Yes it's the weight and length I am trying to figure out. As I said I am not concerned with clunky at this time
 
#4 ·
600 grains on a 14 foot rod?

Heavy and either 10 or 12.5 feet rio mow tip. Whatever length sink tip you usually fish on it - doesn't matter.

It will come down with all the grace and dignity of a fat kid doing a cannon ball into the kiddy pool though.
 
#5 ·
Are u saying that 600 grain compact is to much weight for that rod. From what I understand it's is the correct grain wt according to the line recommendation chart but I don't know myself. It casts a t8 tip very well but I am new to spey casting so I have no practical experience to back that conclusion up with
 
#6 ·
I think what he was saying, use a heavy tip on the 600 grain head. You have T8 Light, T11 Medium, T14 Heavy available to keep it simple. The 600 grain head should have no issues with a T14 tip. So if you find a floating tip in the 140 grain range you should be fine. Of course you could go lighter.
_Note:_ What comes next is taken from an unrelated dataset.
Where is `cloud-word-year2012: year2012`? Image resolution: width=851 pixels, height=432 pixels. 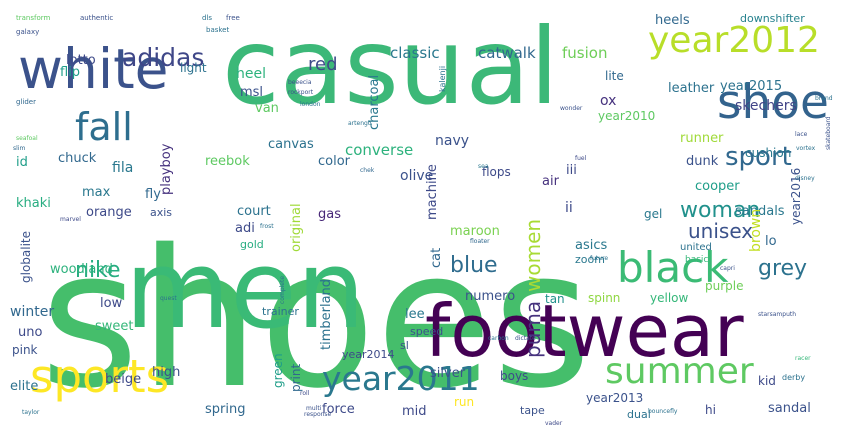
cloud-word-year2012: year2012 is located at coordinates (734, 40).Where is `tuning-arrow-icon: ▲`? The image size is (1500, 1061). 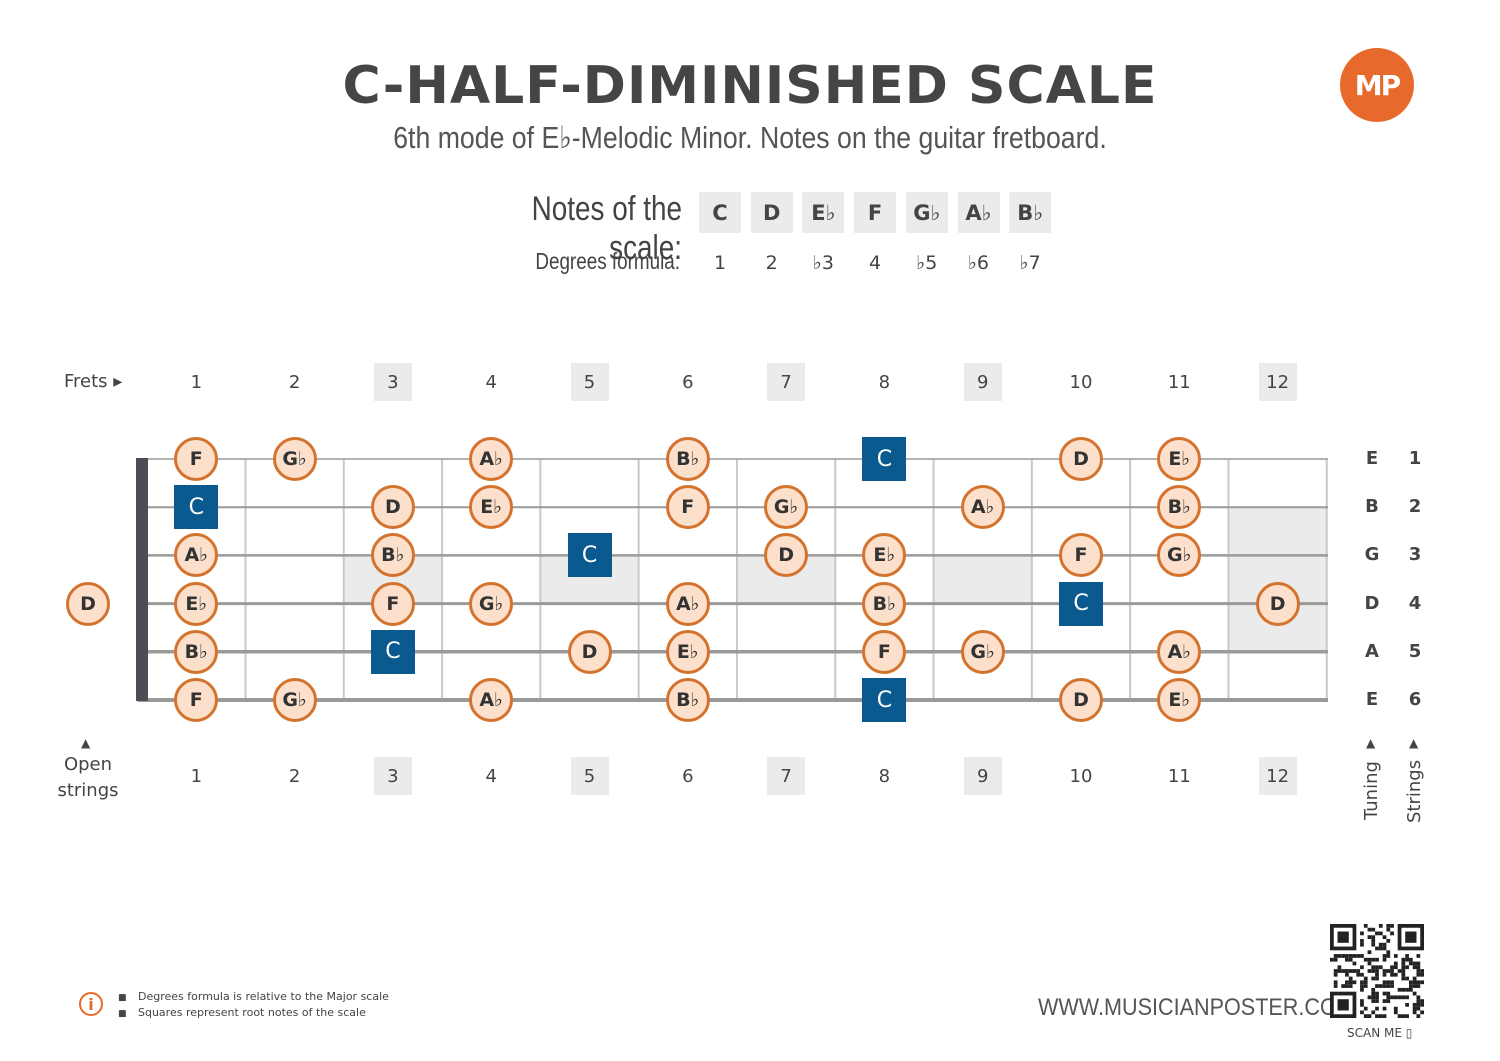
tuning-arrow-icon: ▲ is located at coordinates (1371, 743).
You could use a floating MOW Tip or a Floating Density Compensated Replacement Tip available from RIO and other manufacturers.
 
#7 · (Edited)
Scotch 12:
From decades of experience with Skagit head weight vs. rod-weight rating. Whether your rod is slow- or fast-action, a 600 grain Skagit head will work well. You can go heavier if you choose. I use 650+ grains.
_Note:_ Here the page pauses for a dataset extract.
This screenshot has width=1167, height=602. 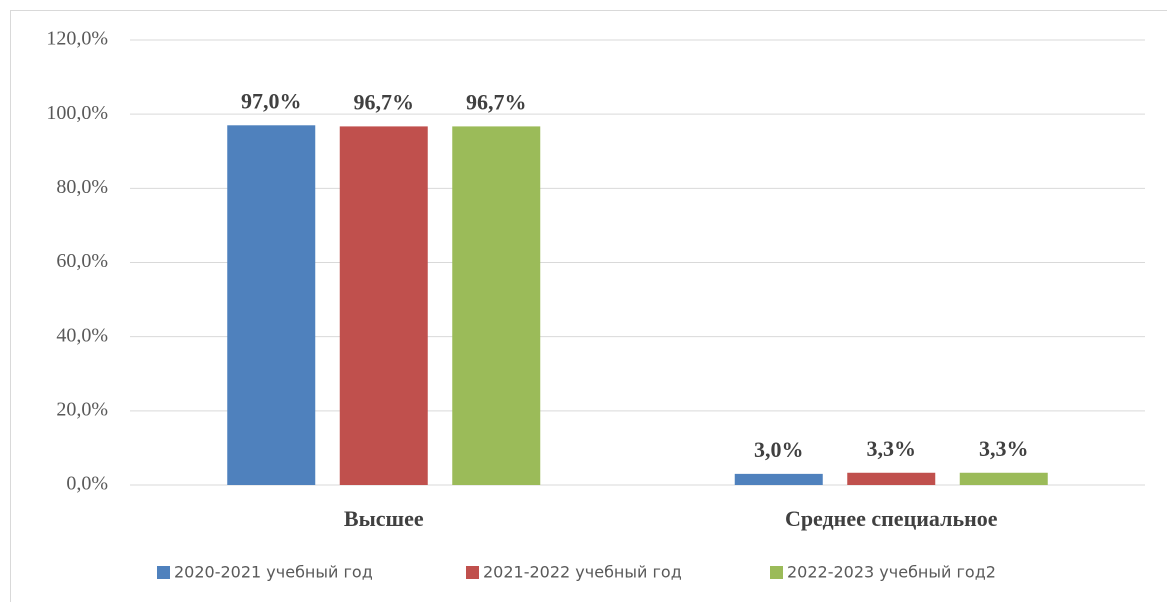 I want to click on y-tick-label: 120,0%, so click(x=77, y=39).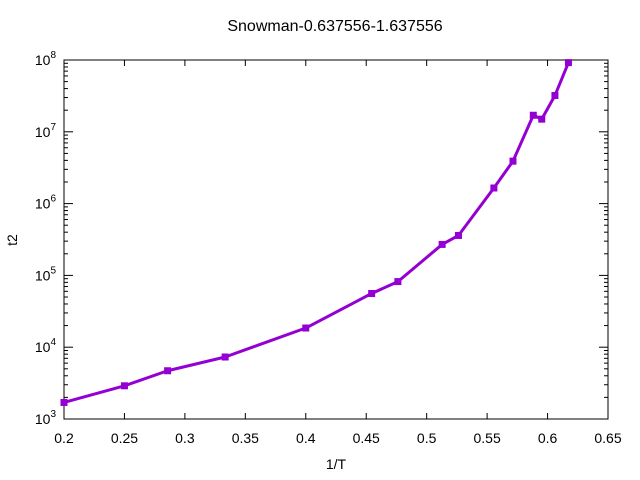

Regarding a floating tip, buy a RIO 15-foot, 12-weight (190 grain) floating tip. The massive energy transfer from an unfurling skagit head to a tip, requires that tip have significant mass to avoid aerodynamic flutter in the latter part of the forward cast. Add any length nylon leader and have fun.
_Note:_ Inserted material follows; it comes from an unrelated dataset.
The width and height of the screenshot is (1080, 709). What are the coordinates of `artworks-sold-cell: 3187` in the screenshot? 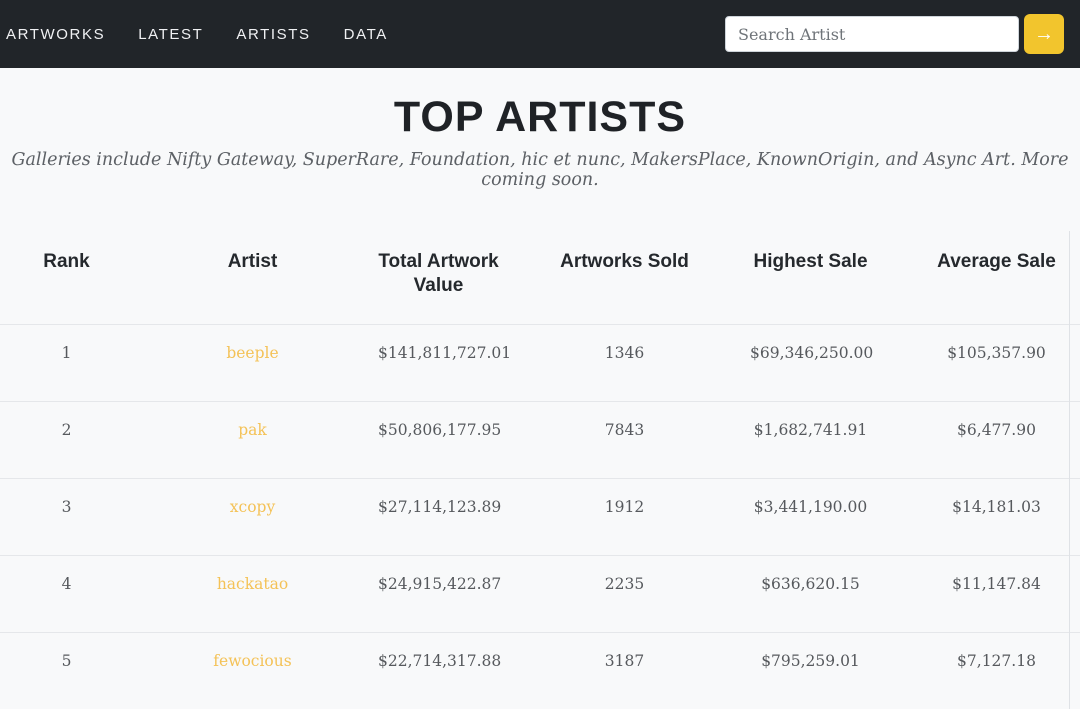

I believe Poppy's Shop has RIO floating tips, if your local shop does not.

Have fun,
Bob
 
#11 ·
Ok thank you all for the advice and recommendations I greatly appreciate it.
Yes I bought that rod many years ago when spey was becoming something to the west coast steelhead, I caught some fish with it but then put it away for all these years since I used to do all my fly fishing in the summer and a single hand rod with a double taper line was the better tool, I still have the long Cortland double taper line I bought with the rod. Once again I have a huge desire to do spey casting since I am fishing the fly in the winter and summer runs on larger desert rivers.